Bishop attorney testifies
Wong was unhappy with
popular President Chun

By Rick Daysog


Bishop Estate trustee Richard "Dickie" Wong discussed firing Kamehameha Schools president Michael Chun with the estate's in-house attorney, according to testimony before Circuit Judge Bambi Weil.

Nathan Aipa, Bishop Estate general counsel, said yesterday that Wong, chairman of the estate's board of trustees, was dissatisfied with Chun's performance as head of the Kapalama Heights campus when the topic of Chun's termination was raised.

Aipa did not give a date for the conversation with Wong, but it is believed to have occurred last year when speculation about Chun's demise was rampant.

Aipa said he did not conduct any follow-up work after he and Wong discussed termination.

Chun, who is popular with students and alumni, remains president of the schools. But rumors of his firing helped fuel the controversy that's engulfed the estate for the past two years.

Bishop Estate trustees Gerard Jervis and Oswald Stender have alleged that fellow trustee Lokelani Lindsey usurped Chun's duties and, in doing so, harmed faculty and student morale. They are seeking Lindsey's removal from the five-member board on the grounds that she mismanaged the schools, breached her fiduciary duties and is unfit to serve.

Lindsey's attorneys, meanwhile, have contended that Chun is not qualified to serve as president, prompting Lindsey to action to improve the schools.
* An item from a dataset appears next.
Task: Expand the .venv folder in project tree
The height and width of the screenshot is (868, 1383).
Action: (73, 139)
They also have argued that students' test scores and the schools' educational programs have declined during Chun's tenure.

During questioning by Stender's attorney Douglas Ing, Aipa said he and Lindsey discussed her dissatisfaction with Chun's work performance. But the attorney said he and Lindsey did not talk about firing Chun.
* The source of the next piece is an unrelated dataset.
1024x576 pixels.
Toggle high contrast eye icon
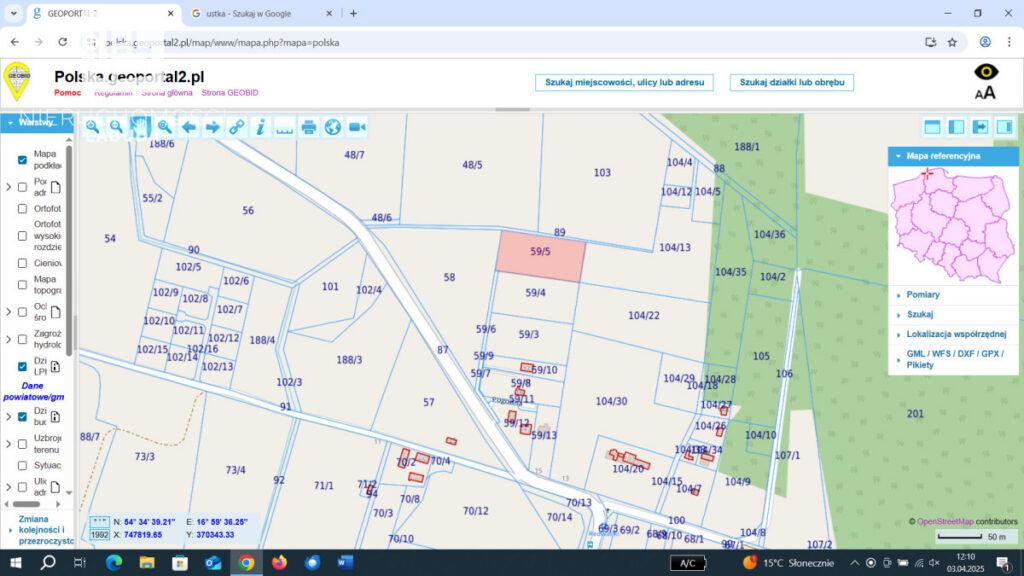986,72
Aipa also testified about the release of the controversial "Lindsey report" that criticized Chun's management and students' test scores. The report alleged that the longer students stayed at Kamehameha Schools, the lower they scored on standardized test scores.
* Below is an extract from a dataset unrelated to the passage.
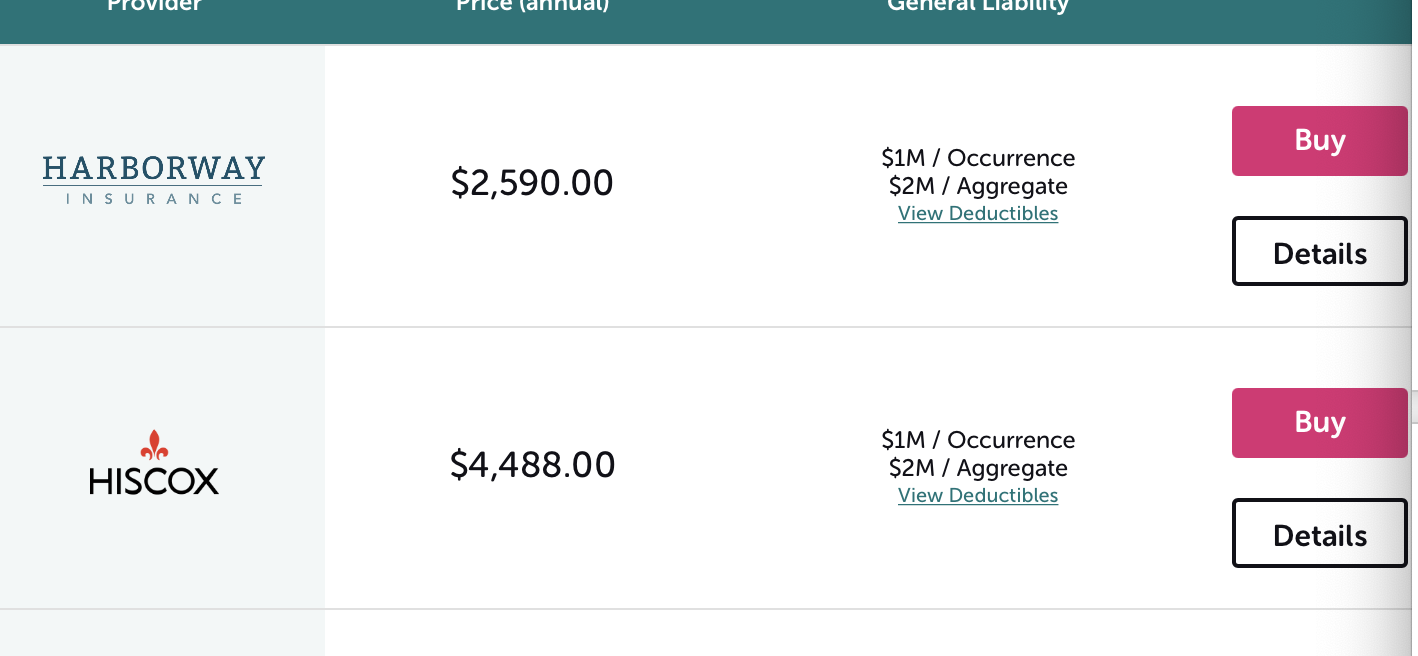Image resolution: width=1418 pixels, height=656 pixels.
Task: Click the General Liability column header
Action: click(x=977, y=6)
Aipa, who was conducting a legal review of Lindsey's report, said he was surprised when details were released to news media last December. At the time, Aipa said, he considered the document confidential and trustees had not authorized Lindsey to make the report public.

Also yesterday, Aipa appeared in court with two large boxes containing minutes of board meetings between March 1993 and October 1995. Attorneys for Stender and Jervis had subpoenaed the records for Aipa's testimony and future testimony by trustees.

Bishop Estate attorney William McCorriston objected to the delivery of the records to the court, arguing that they were protected by attorney-client privilege and were subject to protective orders in a separate legal proceeding before Circuit Judge Kevin Chang.

But Weil ruled that the estate had to hand over the records as part of the removal proceedings, prompting McCorriston to file papers with the state Supreme Court to stay Weil's decision. The high court has taken no action on McCorriston's request.

Weil yesterday also heard testimony from Thomas Read, a member of the visiting Western Association of Schools and Colleges team that evaluated the Kamehameha Schools earlier this year.

WASC this year granted a three-year accreditation, instead of the six years sought by the schools. In its report, the team largely gave good marks to educational programs but criticized estate trustees for a dysfunctional management style.

Read, an expert witness for Stender, said he believed Lindsey's micromanagement of school affairs created distrust at the campus. "There seemed to be a pervasive climate of fear among teachers and counseling staff."

Michael Green, attorney for Lindsey, faulted the WASC team for not speaking with trustees. He said WASC's review largely reflects rumors and innuendo spread by faculty members against Lindsey.